# Host-Directed Immunotherapy: A "One Health" Approach

> **NIH NIH R01** · UNIVERSITY OF NEBRASKA MEDICAL CENTER · 2020 · $620,473

## Abstract

Project Summary
The alarming rise of antibiotic resistant strains of bacteria have outpaced the development of new antibiotics
capable of treating them. There is obvious concern over the transmission and spread of these resistant strains
within the human population, but there is now considerable evidence of their transmission from infected
animals to humans. The broad ramifications of this troubling public health scenario underscore the urgent
need for a new therapeutic strategy that extends beyond the use of conventional antibiotics and their
limitations in the face of rapid bacterial mutation that give rise to resistant strains. A particularly promising
therapeutic approach to provide this unmet need is mobilizing innate immune responses with a safe and
effective immune stimulatory molecule.
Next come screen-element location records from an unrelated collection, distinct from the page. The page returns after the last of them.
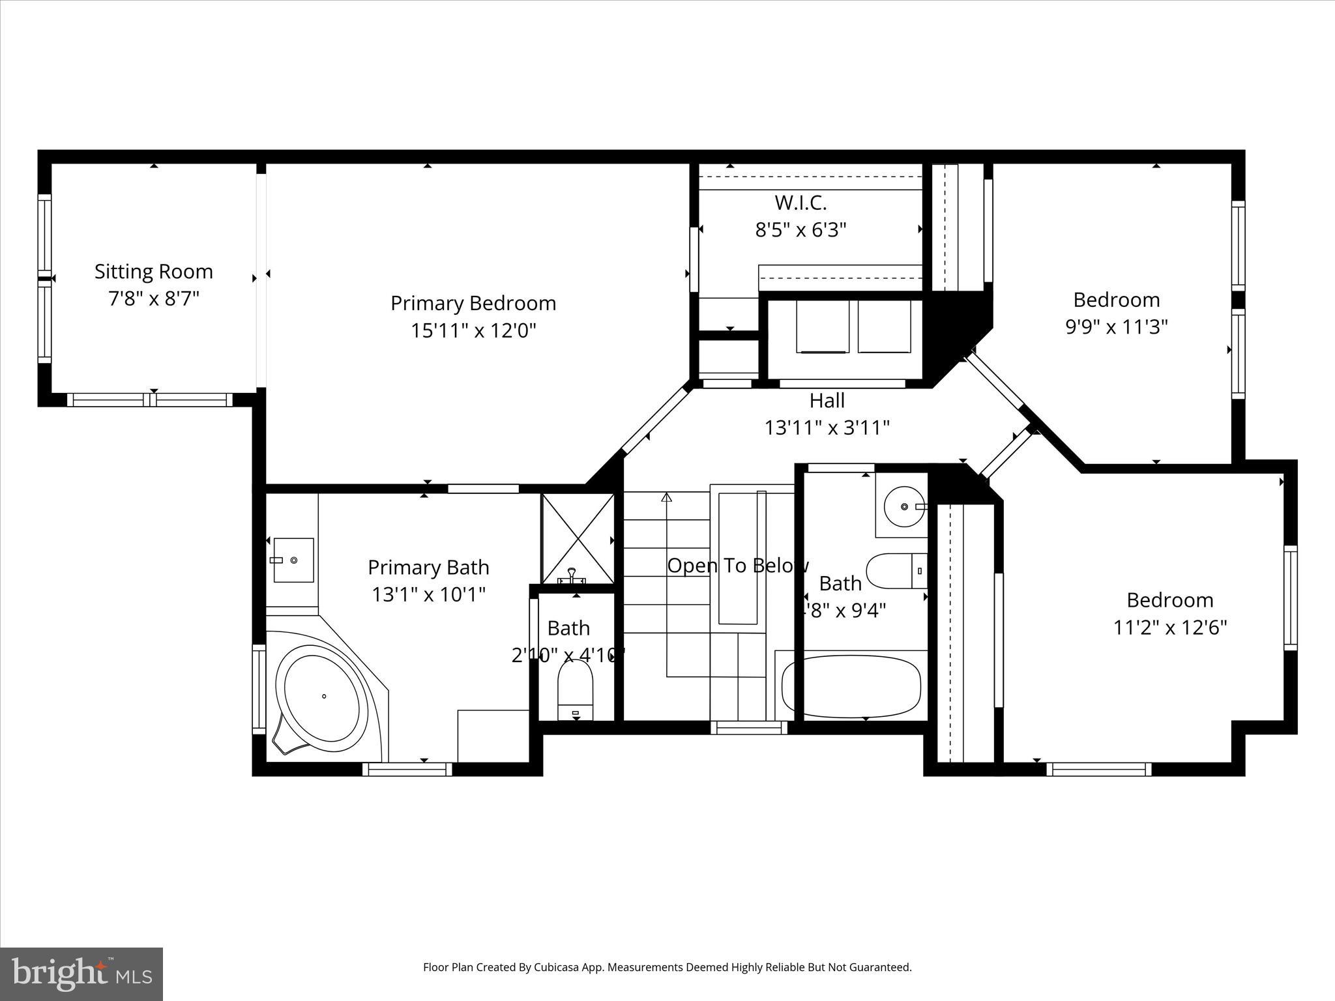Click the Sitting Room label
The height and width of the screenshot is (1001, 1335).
(153, 271)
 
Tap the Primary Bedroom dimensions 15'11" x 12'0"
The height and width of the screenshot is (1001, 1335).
(473, 330)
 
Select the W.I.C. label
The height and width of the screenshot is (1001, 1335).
(800, 203)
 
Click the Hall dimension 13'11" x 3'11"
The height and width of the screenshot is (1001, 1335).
(827, 428)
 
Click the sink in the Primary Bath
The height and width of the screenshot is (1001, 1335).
(293, 560)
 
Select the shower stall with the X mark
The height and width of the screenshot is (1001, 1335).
(578, 538)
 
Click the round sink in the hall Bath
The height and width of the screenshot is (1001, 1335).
(904, 506)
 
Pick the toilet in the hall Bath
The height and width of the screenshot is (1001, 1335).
(896, 570)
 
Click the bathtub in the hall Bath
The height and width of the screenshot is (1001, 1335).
(851, 684)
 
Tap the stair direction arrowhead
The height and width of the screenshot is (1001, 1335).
(666, 497)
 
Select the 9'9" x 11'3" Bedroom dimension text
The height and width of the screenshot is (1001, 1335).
(1116, 326)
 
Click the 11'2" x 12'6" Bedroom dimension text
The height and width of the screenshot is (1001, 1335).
(1169, 628)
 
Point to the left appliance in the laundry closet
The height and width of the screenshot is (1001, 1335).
(822, 326)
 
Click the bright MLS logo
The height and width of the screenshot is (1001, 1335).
(81, 974)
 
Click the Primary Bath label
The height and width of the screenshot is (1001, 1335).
(428, 567)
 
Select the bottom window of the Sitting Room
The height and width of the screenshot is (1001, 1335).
(150, 399)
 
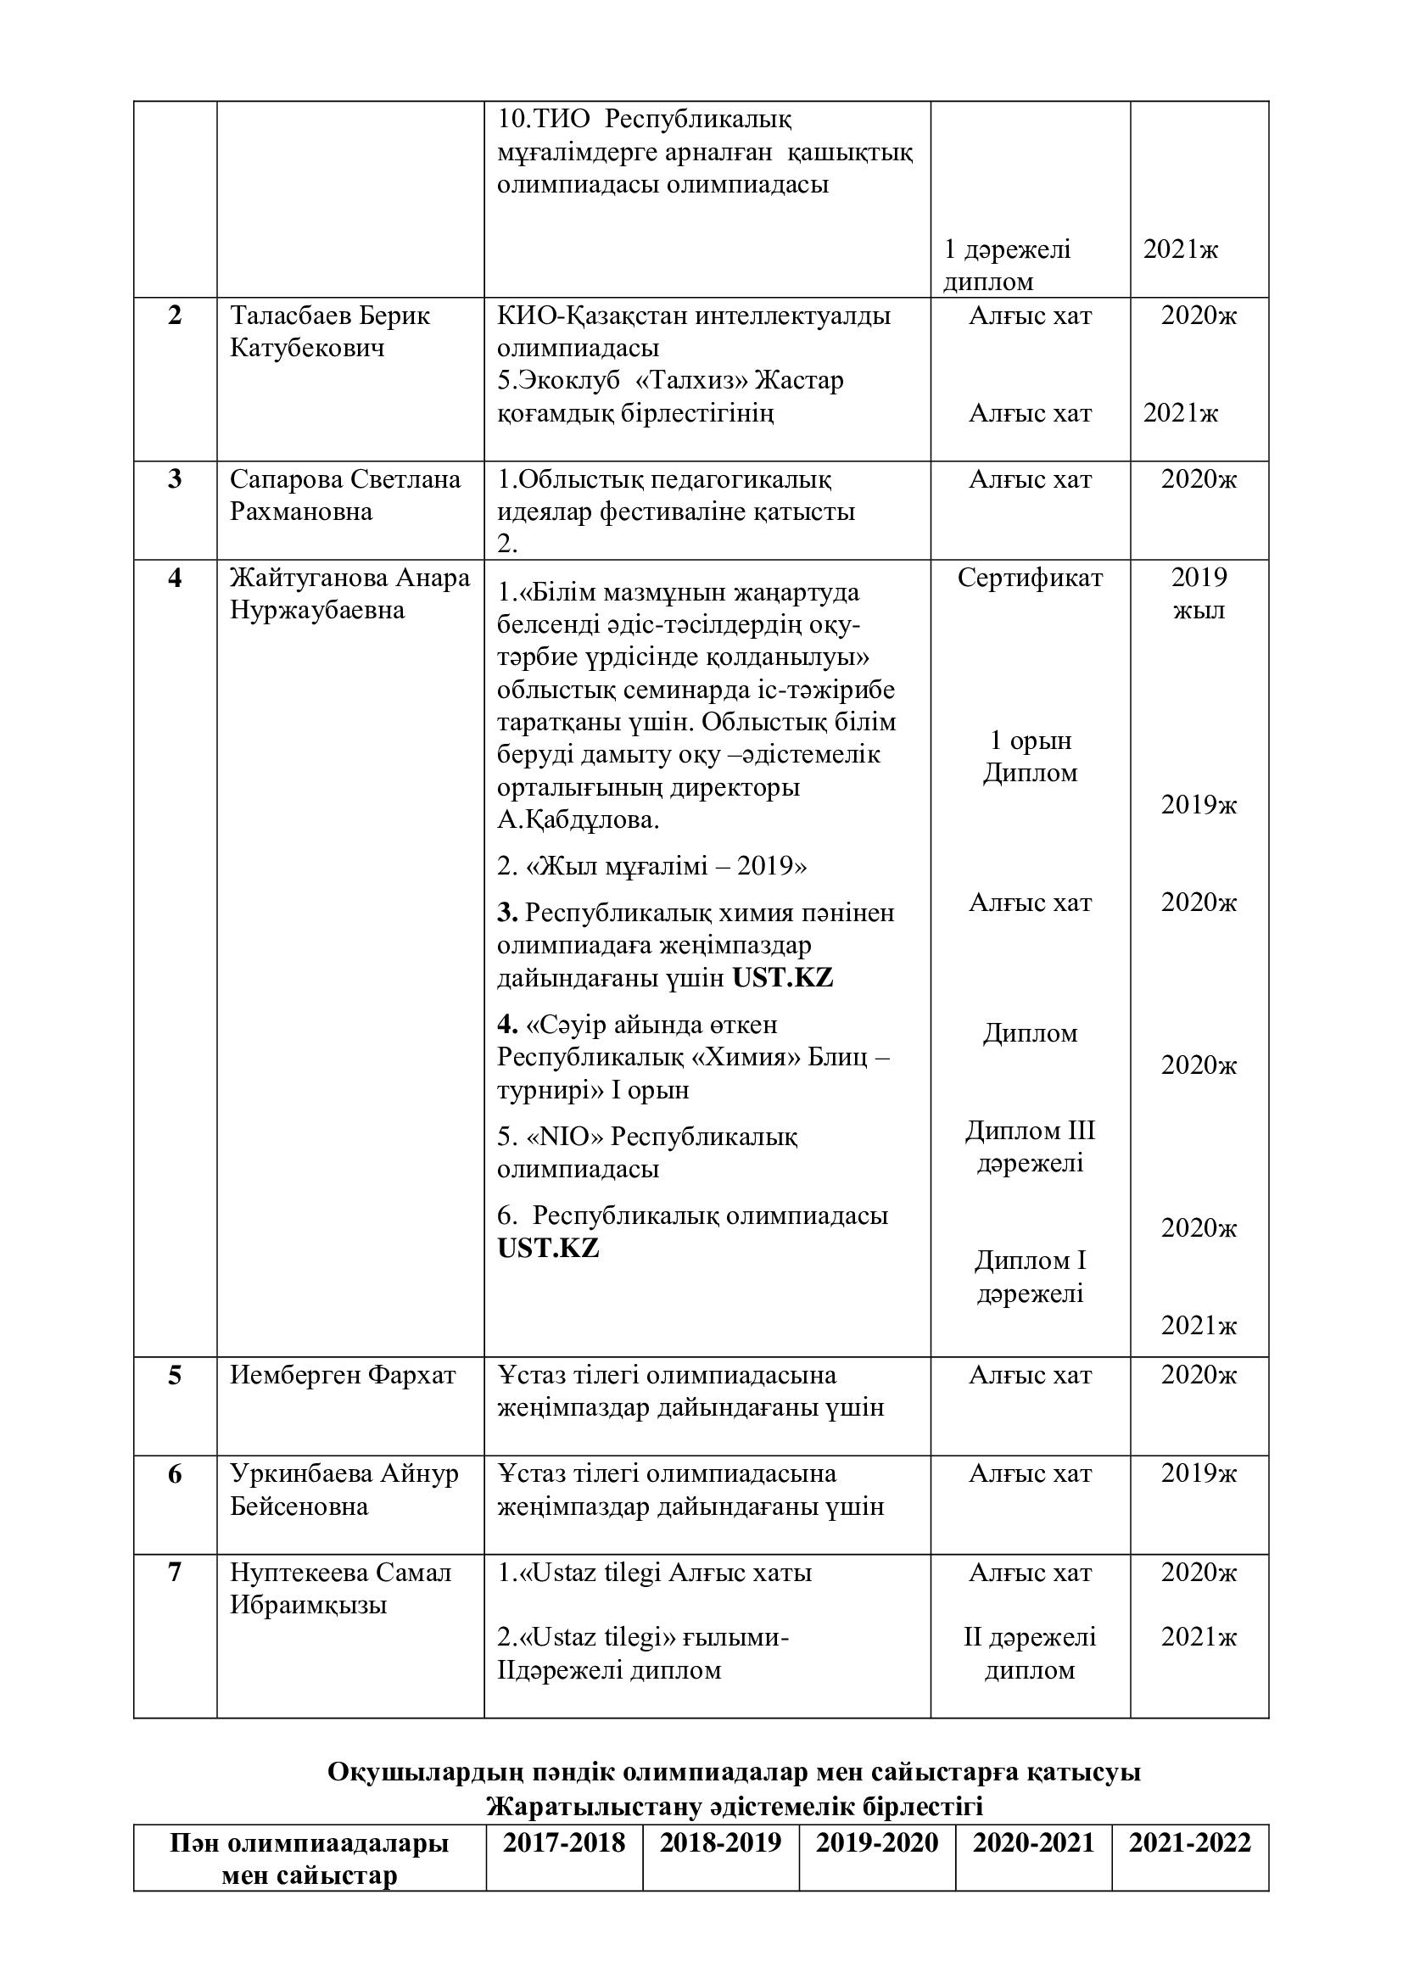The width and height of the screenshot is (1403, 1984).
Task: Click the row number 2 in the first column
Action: pyautogui.click(x=175, y=316)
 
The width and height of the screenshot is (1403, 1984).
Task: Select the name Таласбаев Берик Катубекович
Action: pyautogui.click(x=329, y=332)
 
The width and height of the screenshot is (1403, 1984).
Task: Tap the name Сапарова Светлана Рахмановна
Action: pyautogui.click(x=344, y=495)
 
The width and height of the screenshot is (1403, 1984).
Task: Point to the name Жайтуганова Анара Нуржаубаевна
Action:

Such “host-directed immunotherapy” not only will invoke the body's
inherent first line of defense against infection, but will also contribute few/no mutational pressures since this
therapy is not imposed directly on the bacteria in the manner of antibiotics. The potential of host-directed
immunotherapy against resistant bacterial and viral infections in mice has been demonstrated by the
administration of our lead immune stimulatory candidate EP67, a response selective decapeptide agonist of
the C5a receptor (C5aR/CD88) derived from the biologically active C-terminal region of human complement
component C5a (C5a65-74). Against this backdrop, the long-term goal is to establish EP67 (or an improved
analogue) as an FDA-approved therapeutic for the treatment of antibiotic-resistant infections via the safe and
effective induction of host innate immunity through the C5a/C5aR network on antigen presenting cells.
The principal objective of this R01 project, which is an important step toward this goal, is to move the lead
candidate EP67 (or analogue) along an IND-leading pathway that strengthens such designation by the FDA.
This objective will be approached by the following specific aims: 1) Down-select from our lead candidate EP67
by refining/enhancing the structure-function attributes of EP67 from a series of analogues with residue
substitutions for Pro at position 7; 2) Demonstrate therapeutic efficacy of EP67/analogue in inducing host-
innate immune responses against local and systemic methicillin-resistant Staphylococcus aureus (MRSA)
infections in the human-relevant porcine model; and 3) Initiate safety/toxicity/pharmacokinetic studies of
EP67/analogue in industry standard murine models. The team assembled for this project will bring the
technological, clinical, regulatory, and product development expertise necessary for an IND application and
sustainability through the FDA regulatory process leading to clinical trials. This will have a positive impact in
the field by bringing to the forefront the concept of host-directed immunotherapy as a safe and effective
strategy for treating antibiotic resistant infections within the therapeutic framework of “One Health”.

## Key facts

- **NIH application ID:** 9959307
- **Project number:** 5R01AI125137-05
- **Recipient organization:** UNIVERSITY OF NEBRASKA MEDICAL CENTER
- **Principal Investigator:** JOSEPH Anthoney VETRO
- **Activity code:** R01 (R01, R21, SBIR, etc.)
- **Funding institute:** NIH
- **Fiscal year:** 2020
- **Award amount:** $620,473
- **Award type:** 5
- **Project period:** 2016-07-07 → 2022-06-30

## Primary source

NIH RePORTER: https://reporter.nih.gov/project-details/9959307

## Citation

> US National Institutes of Health, RePORTER application 9959307, Host-Directed Immunotherapy: A "One Health" Approach (5R01AI125137-05). Retrieved via AI Analytics 2026-05-24 from https://api.ai-analytics.org/grant/nih/9959307. Licensed CC0.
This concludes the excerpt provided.